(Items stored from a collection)
• • •
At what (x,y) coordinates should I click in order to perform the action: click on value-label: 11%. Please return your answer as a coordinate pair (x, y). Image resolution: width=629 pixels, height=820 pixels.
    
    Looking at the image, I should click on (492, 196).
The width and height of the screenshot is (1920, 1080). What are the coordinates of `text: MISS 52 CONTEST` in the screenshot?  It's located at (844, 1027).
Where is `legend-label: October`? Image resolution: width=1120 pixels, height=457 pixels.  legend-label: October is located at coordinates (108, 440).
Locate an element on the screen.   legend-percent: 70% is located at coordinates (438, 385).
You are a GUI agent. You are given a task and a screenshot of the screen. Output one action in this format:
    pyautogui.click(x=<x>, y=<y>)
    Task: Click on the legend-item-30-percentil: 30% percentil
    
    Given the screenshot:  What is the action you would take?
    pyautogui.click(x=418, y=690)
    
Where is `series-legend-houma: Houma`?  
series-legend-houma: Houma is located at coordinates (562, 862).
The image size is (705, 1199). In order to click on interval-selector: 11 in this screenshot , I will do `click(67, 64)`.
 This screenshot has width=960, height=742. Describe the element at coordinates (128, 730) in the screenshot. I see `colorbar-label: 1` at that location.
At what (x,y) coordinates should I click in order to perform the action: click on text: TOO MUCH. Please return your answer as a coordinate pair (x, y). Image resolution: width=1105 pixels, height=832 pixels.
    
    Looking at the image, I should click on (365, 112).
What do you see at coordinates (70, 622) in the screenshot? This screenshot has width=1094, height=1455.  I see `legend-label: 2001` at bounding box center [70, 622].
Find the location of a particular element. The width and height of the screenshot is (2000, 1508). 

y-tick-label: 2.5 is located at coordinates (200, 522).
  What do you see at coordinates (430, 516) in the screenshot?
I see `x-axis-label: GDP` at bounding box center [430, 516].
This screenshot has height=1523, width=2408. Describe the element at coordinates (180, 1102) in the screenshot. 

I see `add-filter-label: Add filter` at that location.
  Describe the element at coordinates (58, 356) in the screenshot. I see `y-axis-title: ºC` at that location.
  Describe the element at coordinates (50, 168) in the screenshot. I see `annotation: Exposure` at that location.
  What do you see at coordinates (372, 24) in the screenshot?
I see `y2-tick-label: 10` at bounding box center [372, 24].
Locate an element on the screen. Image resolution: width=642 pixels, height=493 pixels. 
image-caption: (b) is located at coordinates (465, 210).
• • •
- TASK OBJECTIVE -
Reproduce all of the data above verbatim, without changing any character.

- RESPONSE TO THIS TASK -
At what (x,y) coordinates should I click in order to perform the action: click on value-label: 11%. Please return your answer as a coordinate pair (x, y). Image resolution: width=629 pixels, height=820 pixels.
    
    Looking at the image, I should click on (492, 196).
The width and height of the screenshot is (1920, 1080). What are the coordinates of `text: MISS 52 CONTEST` in the screenshot?  It's located at (844, 1027).
Where is `legend-label: October`? Image resolution: width=1120 pixels, height=457 pixels.  legend-label: October is located at coordinates (108, 440).
Locate an element on the screen.   legend-percent: 70% is located at coordinates (438, 385).
You are a GUI agent. You are given a task and a screenshot of the screen. Output one action in this format:
    pyautogui.click(x=<x>, y=<y>)
    Task: Click on the legend-item-30-percentil: 30% percentil
    
    Given the screenshot:  What is the action you would take?
    pyautogui.click(x=418, y=690)
    
Where is `series-legend-houma: Houma`?  
series-legend-houma: Houma is located at coordinates (562, 862).
The image size is (705, 1199). In order to click on interval-selector: 11 in this screenshot , I will do `click(67, 64)`.
 This screenshot has width=960, height=742. Describe the element at coordinates (128, 730) in the screenshot. I see `colorbar-label: 1` at that location.
At what (x,y) coordinates should I click in order to perform the action: click on text: TOO MUCH. Please return your answer as a coordinate pair (x, y). Image resolution: width=1105 pixels, height=832 pixels.
    
    Looking at the image, I should click on (365, 112).
What do you see at coordinates (70, 622) in the screenshot? This screenshot has width=1094, height=1455.  I see `legend-label: 2001` at bounding box center [70, 622].
Find the location of a particular element. The width and height of the screenshot is (2000, 1508). 

y-tick-label: 2.5 is located at coordinates (200, 522).
  What do you see at coordinates (430, 516) in the screenshot?
I see `x-axis-label: GDP` at bounding box center [430, 516].
This screenshot has height=1523, width=2408. Describe the element at coordinates (180, 1102) in the screenshot. 

I see `add-filter-label: Add filter` at that location.
  Describe the element at coordinates (58, 356) in the screenshot. I see `y-axis-title: ºC` at that location.
  Describe the element at coordinates (50, 168) in the screenshot. I see `annotation: Exposure` at that location.
  What do you see at coordinates (372, 24) in the screenshot?
I see `y2-tick-label: 10` at bounding box center [372, 24].
Locate an element on the screen. Image resolution: width=642 pixels, height=493 pixels. 
image-caption: (b) is located at coordinates (465, 210).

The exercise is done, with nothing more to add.